*** Given data ***

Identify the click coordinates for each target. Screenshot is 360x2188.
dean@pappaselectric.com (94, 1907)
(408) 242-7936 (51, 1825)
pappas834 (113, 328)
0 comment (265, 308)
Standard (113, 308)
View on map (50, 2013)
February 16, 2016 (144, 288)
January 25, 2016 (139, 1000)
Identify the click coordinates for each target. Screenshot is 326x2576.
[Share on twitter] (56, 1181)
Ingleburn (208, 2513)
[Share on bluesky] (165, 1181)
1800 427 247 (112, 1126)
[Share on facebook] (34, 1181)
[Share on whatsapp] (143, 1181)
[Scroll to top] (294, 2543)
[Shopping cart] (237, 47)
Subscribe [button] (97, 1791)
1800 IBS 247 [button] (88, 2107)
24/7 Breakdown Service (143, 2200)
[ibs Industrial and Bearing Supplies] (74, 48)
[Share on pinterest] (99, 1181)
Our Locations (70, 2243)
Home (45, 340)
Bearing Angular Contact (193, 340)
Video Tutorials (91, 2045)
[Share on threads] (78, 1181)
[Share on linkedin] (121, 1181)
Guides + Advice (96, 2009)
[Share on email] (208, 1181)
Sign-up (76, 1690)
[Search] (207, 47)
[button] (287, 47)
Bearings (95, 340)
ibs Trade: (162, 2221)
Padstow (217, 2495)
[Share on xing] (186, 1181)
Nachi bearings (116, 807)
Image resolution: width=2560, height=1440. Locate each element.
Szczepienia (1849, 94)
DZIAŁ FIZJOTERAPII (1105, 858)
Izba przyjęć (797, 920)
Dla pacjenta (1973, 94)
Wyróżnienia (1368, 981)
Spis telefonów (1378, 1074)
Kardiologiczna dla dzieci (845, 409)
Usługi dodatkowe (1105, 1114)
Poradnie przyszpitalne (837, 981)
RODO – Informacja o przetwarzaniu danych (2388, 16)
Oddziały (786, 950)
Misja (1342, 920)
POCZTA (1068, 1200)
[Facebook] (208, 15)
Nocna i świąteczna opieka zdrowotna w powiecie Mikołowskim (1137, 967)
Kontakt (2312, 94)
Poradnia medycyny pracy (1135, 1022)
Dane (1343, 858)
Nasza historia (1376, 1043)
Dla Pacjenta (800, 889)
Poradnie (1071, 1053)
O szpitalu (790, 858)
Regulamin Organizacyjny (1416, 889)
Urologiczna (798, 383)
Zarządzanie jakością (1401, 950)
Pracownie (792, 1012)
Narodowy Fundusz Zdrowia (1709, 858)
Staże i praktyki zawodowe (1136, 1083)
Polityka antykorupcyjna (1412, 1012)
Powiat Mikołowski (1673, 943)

*** End of Given data ***

Take every line from the data that includes the word "click".

Result below
Identify the click coordinates for each target. Screenshot is 360x2188.
Identify the click coordinates for each target. Screenshot is 326x2576.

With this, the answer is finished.